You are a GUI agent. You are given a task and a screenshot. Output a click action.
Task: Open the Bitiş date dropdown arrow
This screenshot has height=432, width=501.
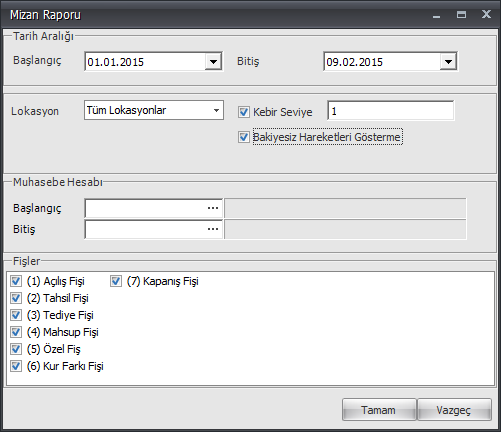point(448,62)
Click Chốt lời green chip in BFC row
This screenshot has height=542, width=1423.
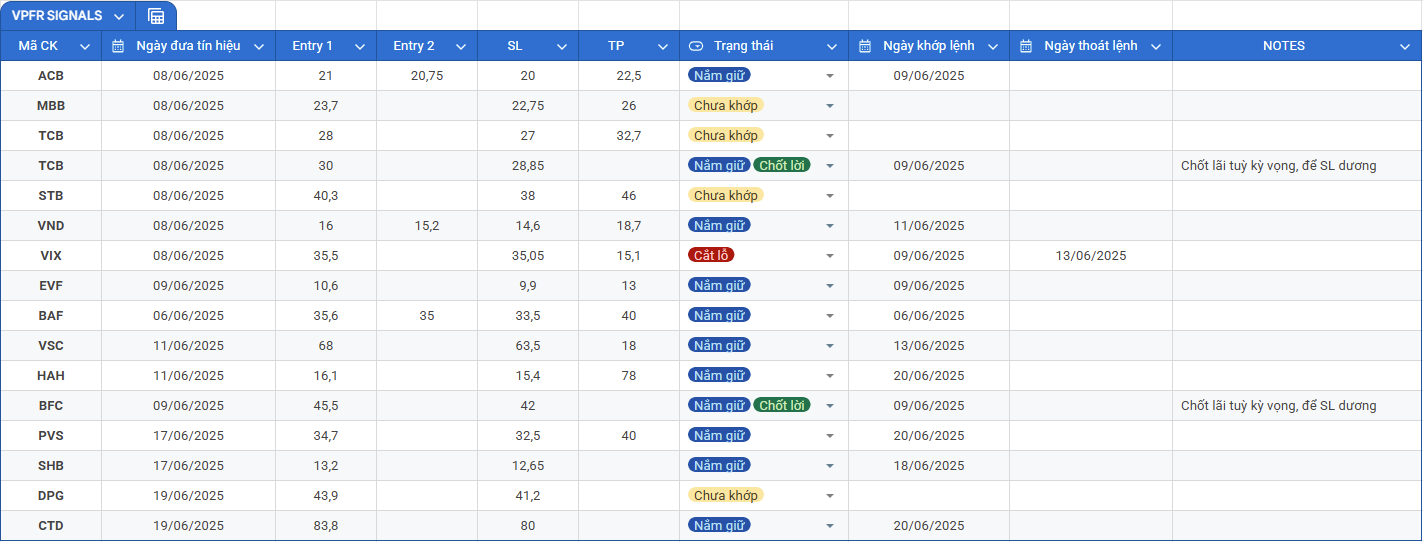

**Work order:** Set the entries down exactly, but not the pictures.

**Answer section:**
You are a GUI agent. You are given a task and a screenshot. Output a click action.
Task: Open the Bitiş date dropdown arrow
This screenshot has height=432, width=501.
point(448,62)
Click Chốt lời green chip in BFC row
This screenshot has height=542, width=1423.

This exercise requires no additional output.